Program at Pearson explores WWI history

The Columbian
Published: July 20, 2014, 12:00am

A special program Thursday at Pearson Air Museum will commemorate the 100th anniversary of the start of World War I.

The National Park Service will have family-friendly activities, refreshments and war-era music at the event, called “Making the Cut” which begins at 5:30 p.m. Thursday at the museum, 1115 E. Fifth St.

At 7 p.m., as part of the event and the summer archaeology speaker series, Gerald Williams, a retired U.S. Forest Service chief historian, will discuss the history of the Northwest during World War I and the region’s contributions to the war effort.

The exhibit “Straight Grained Soldiers” looks back at the Spruce Production Division at Vancouver Barracks.

Artifacts related to the war in the trenches will also be on display Thursday.

The Spruce Production Division built logging camps throughout the Pacific Northwest, and established a massive spruce mill where Fort Vancouver National Historic Site and Pearson Air Museum now sit.

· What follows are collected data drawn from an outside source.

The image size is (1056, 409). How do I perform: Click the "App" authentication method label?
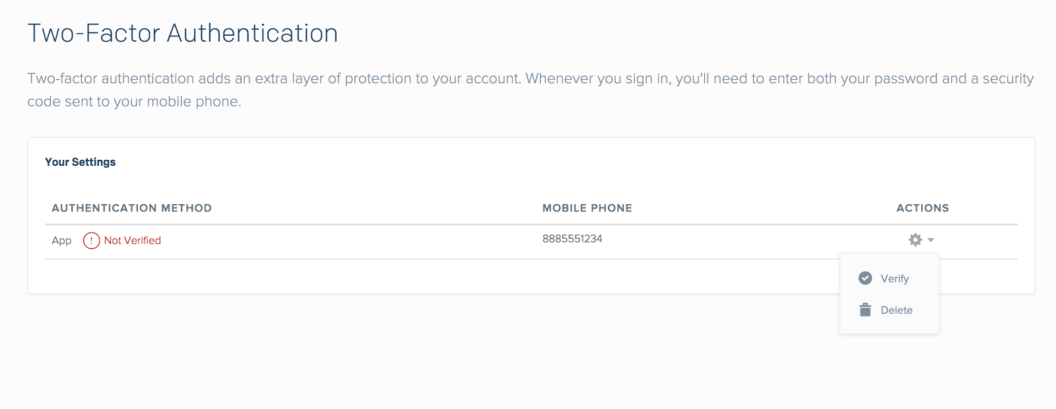point(61,241)
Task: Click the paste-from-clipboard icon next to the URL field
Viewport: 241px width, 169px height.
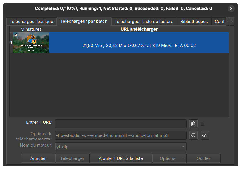Action: coord(193,124)
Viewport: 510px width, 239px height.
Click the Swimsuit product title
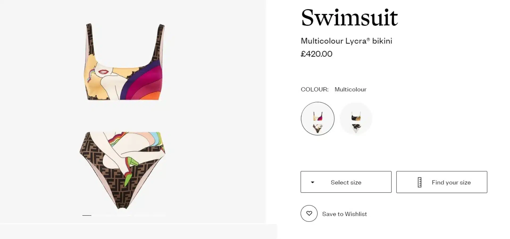pos(349,18)
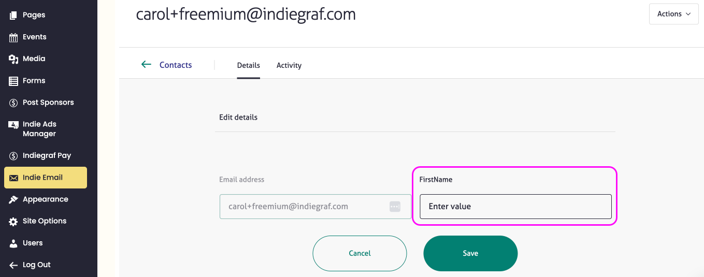Click the ellipsis icon in email field
Screen dimensions: 704x277
click(x=395, y=207)
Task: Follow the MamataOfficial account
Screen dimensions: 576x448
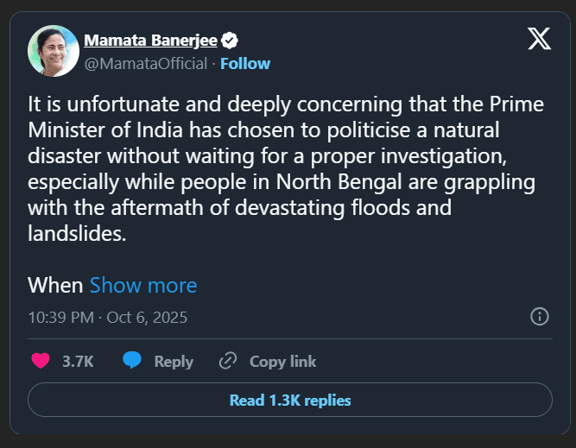Action: coord(245,63)
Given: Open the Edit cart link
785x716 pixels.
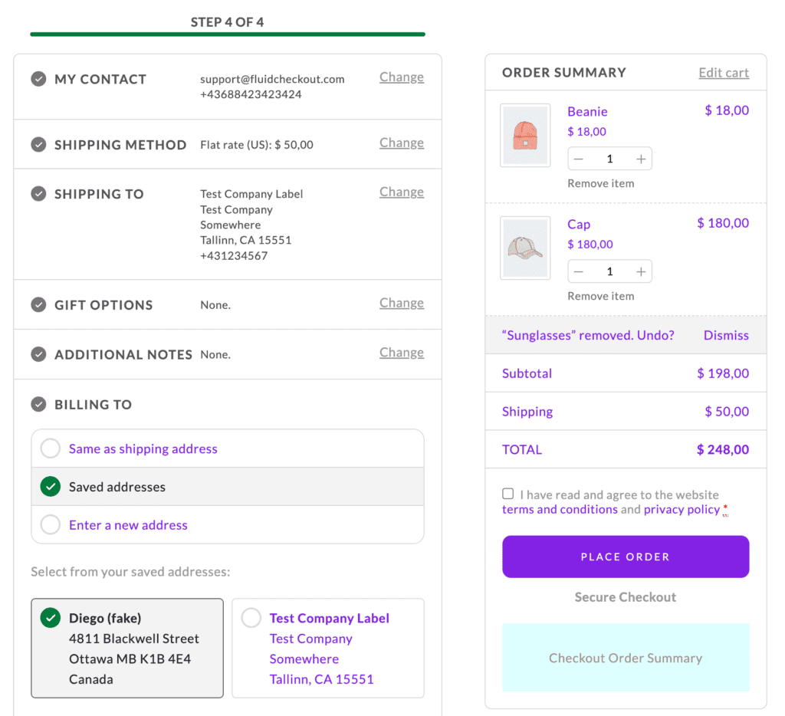Looking at the screenshot, I should pyautogui.click(x=723, y=73).
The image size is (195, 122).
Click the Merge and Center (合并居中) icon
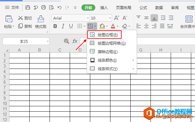click(x=188, y=22)
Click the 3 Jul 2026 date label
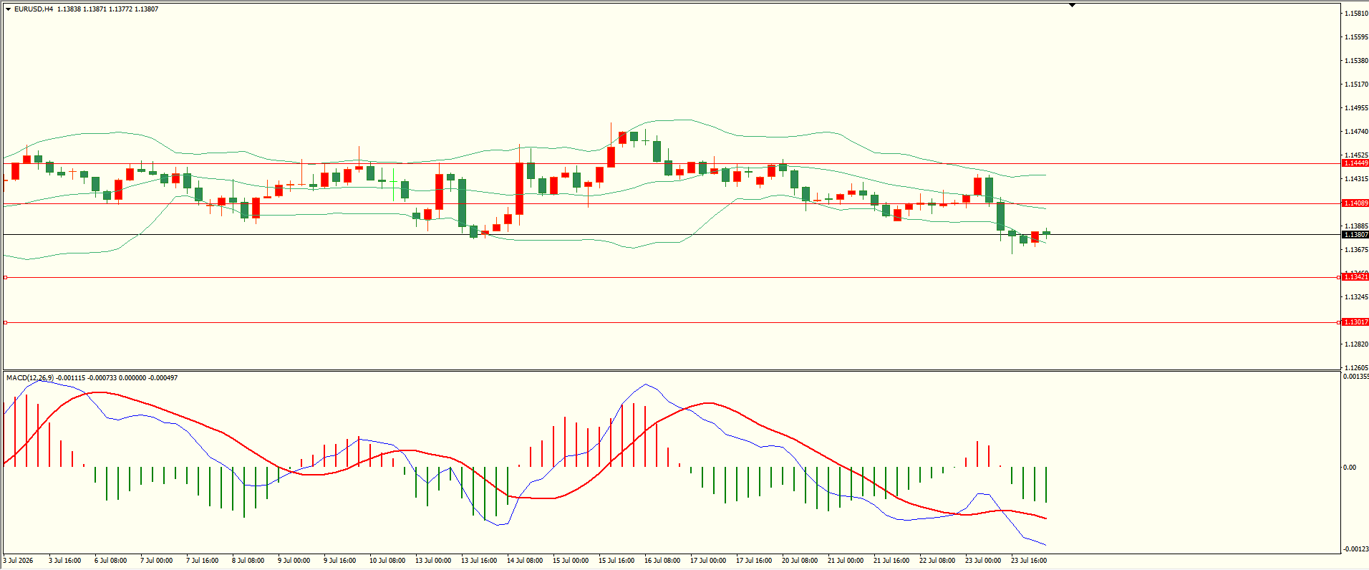The image size is (1369, 570). tap(18, 561)
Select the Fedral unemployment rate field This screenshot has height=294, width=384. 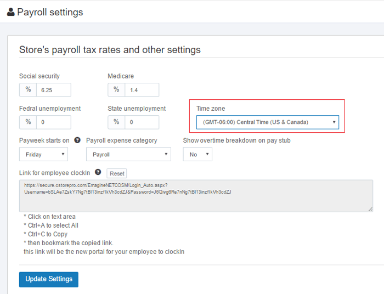click(x=53, y=122)
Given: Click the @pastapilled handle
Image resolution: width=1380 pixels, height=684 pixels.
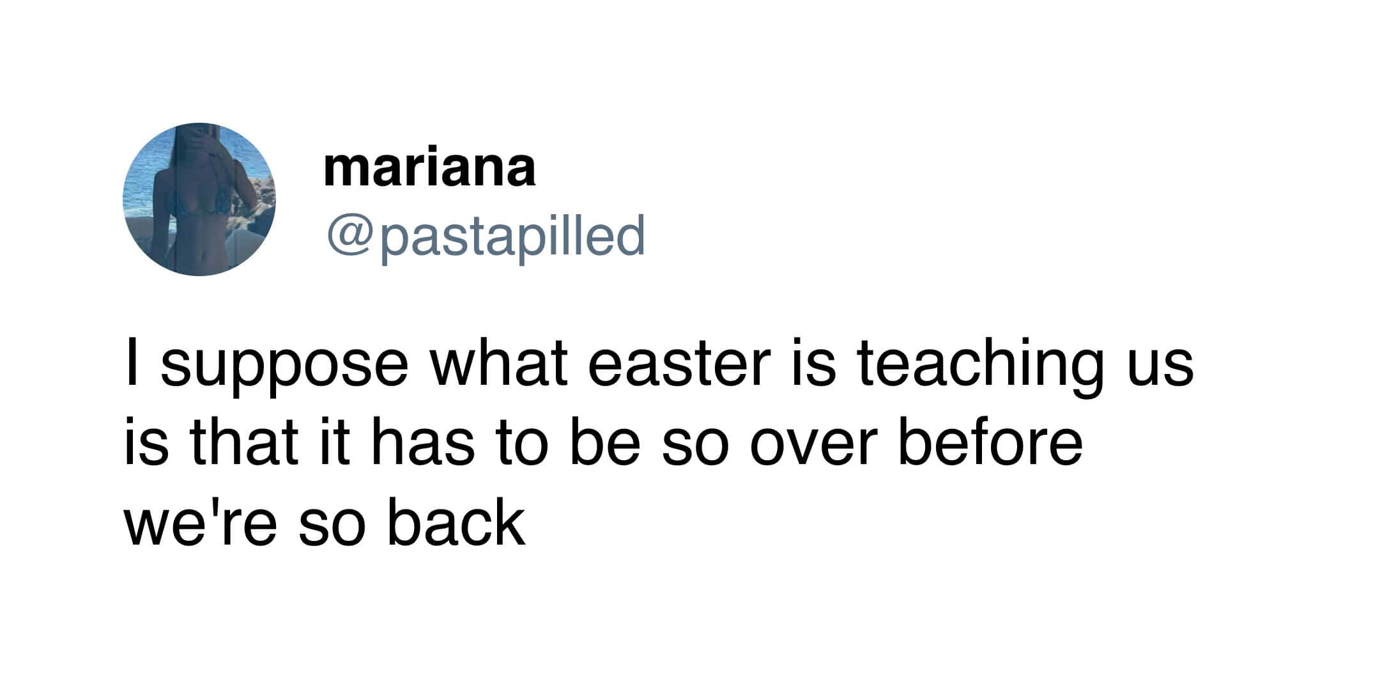Looking at the screenshot, I should pyautogui.click(x=486, y=235).
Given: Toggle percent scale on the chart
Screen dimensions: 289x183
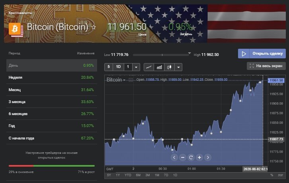Looking at the screenshot, I should coord(272,175).
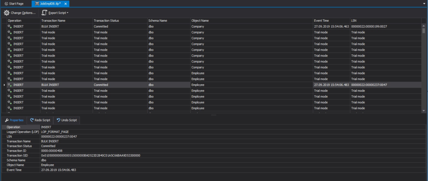Image resolution: width=428 pixels, height=181 pixels.
Task: Switch to the Redo Script tab
Action: pyautogui.click(x=40, y=120)
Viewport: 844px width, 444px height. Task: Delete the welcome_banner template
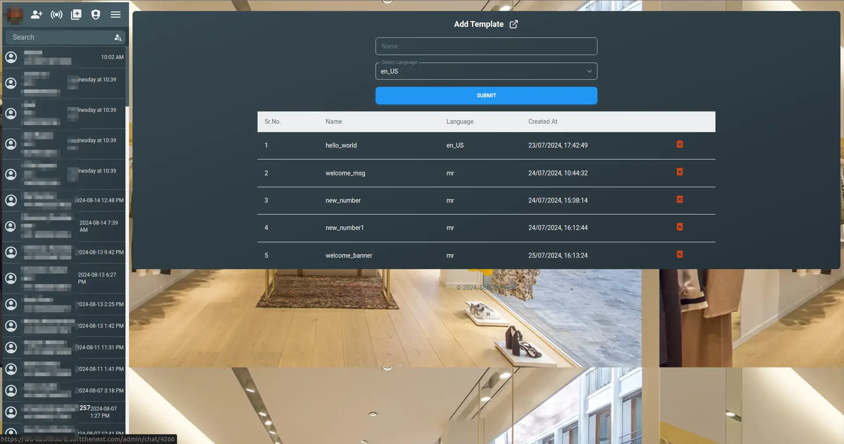(x=679, y=255)
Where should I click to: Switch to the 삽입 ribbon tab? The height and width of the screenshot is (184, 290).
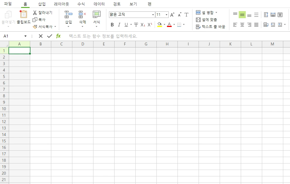tap(42, 4)
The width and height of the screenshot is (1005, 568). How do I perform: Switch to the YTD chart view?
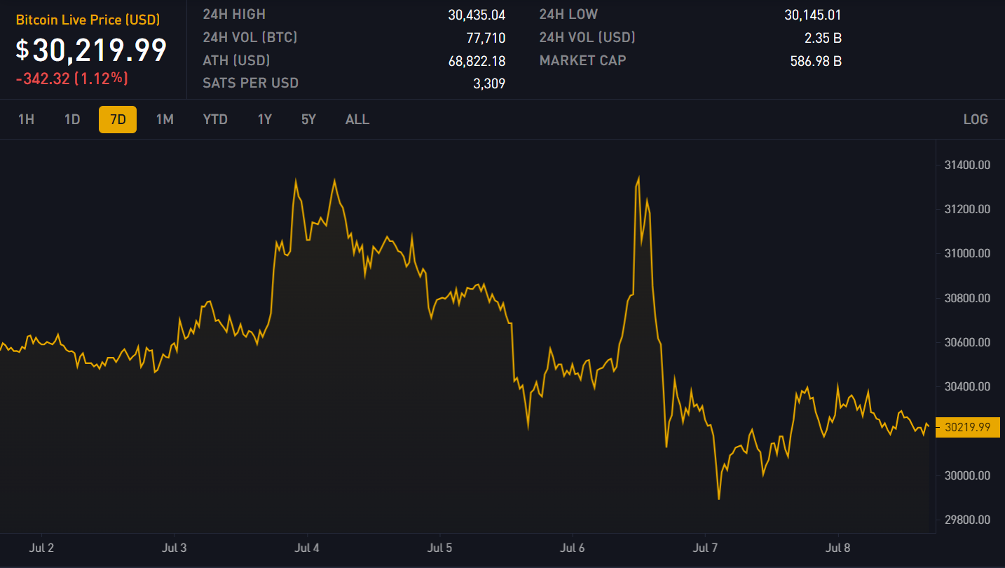click(215, 119)
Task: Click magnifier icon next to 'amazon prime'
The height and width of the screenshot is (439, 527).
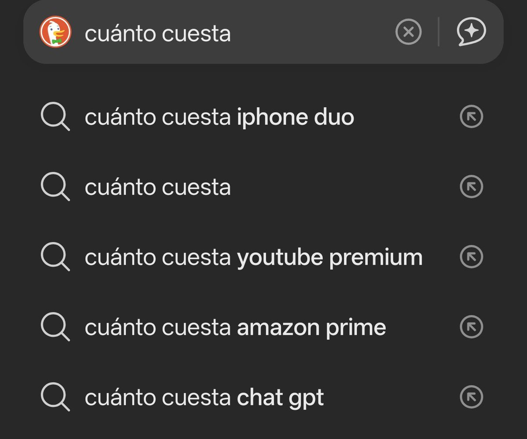Action: 55,327
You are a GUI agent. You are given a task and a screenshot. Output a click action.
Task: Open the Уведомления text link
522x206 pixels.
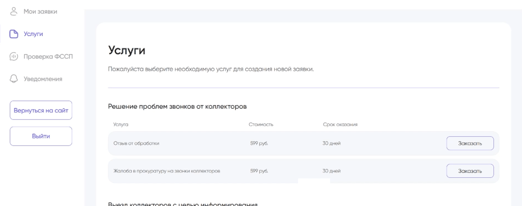point(43,79)
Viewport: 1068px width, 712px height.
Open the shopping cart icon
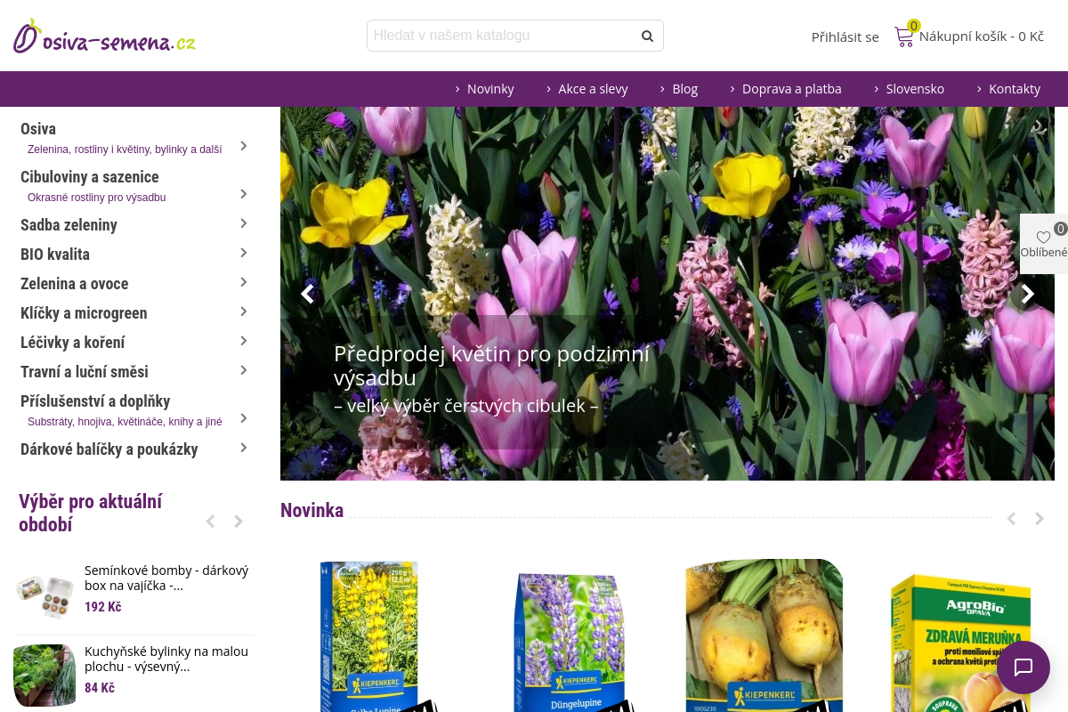(x=904, y=36)
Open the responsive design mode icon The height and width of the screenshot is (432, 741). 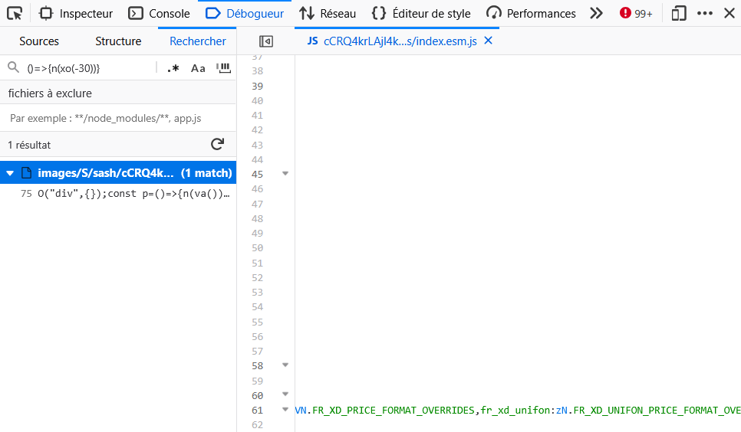coord(678,13)
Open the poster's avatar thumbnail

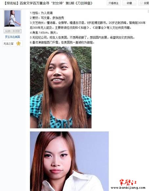pyautogui.click(x=12, y=18)
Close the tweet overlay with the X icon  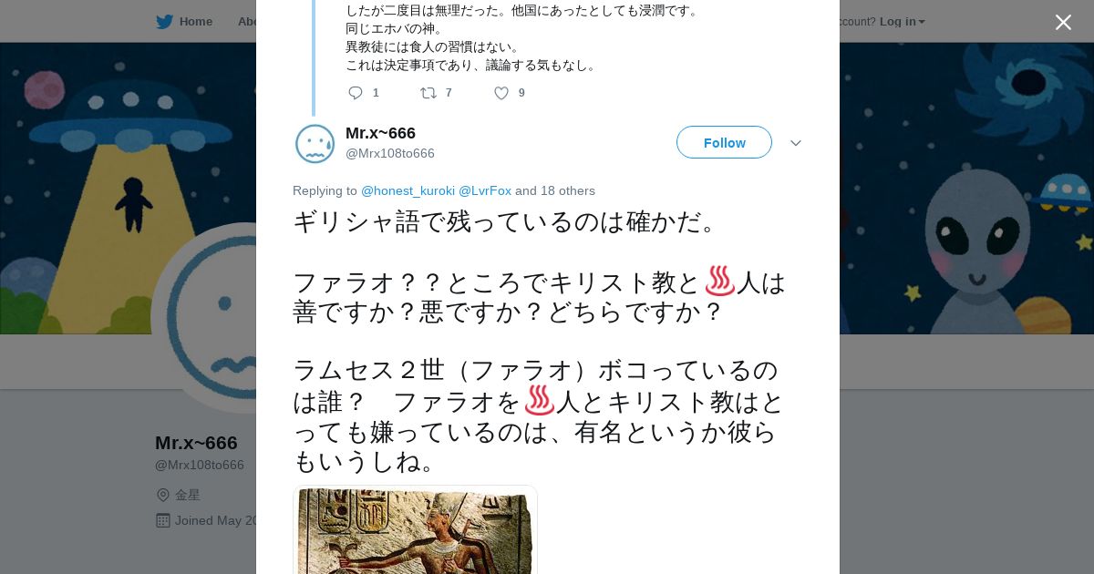[1063, 22]
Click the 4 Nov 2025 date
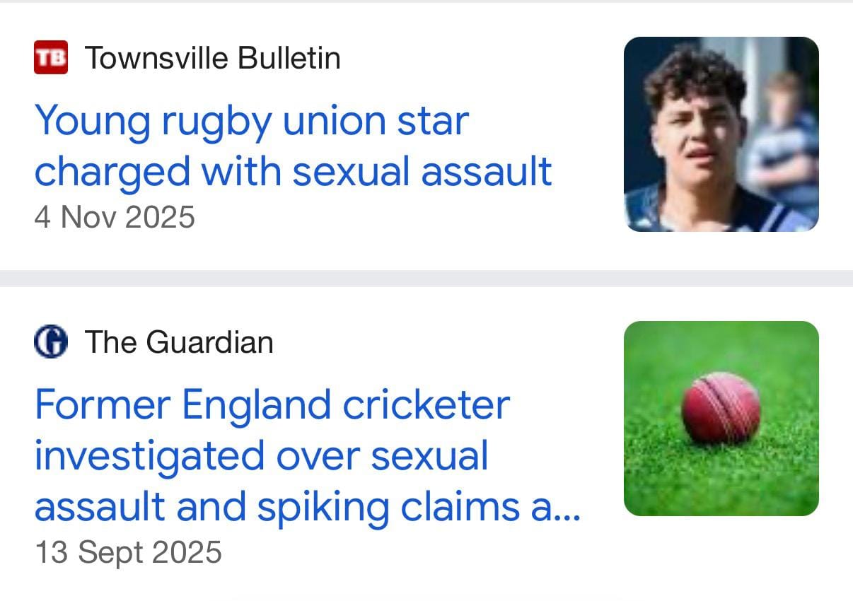The width and height of the screenshot is (853, 601). 115,216
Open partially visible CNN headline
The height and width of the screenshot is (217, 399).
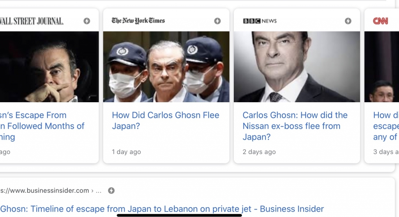(x=385, y=126)
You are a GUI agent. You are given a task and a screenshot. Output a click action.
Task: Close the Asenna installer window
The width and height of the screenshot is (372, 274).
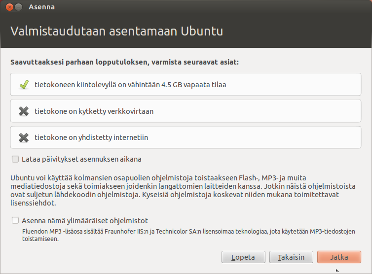click(x=9, y=7)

That lumber built thousands of American, French, British, and Italian airplanes.

“Although World War I was highly mechanized and relied upon quick technological advances on the battlefield, little attention has been paid by historians to the home front efforts, such as the Spruce Production Division, that allowed the Allies to overwhelm Germany at the end of the war,” said Bob Cromwell, Fort Vancouver National Historic Site archaeologist.

Loading...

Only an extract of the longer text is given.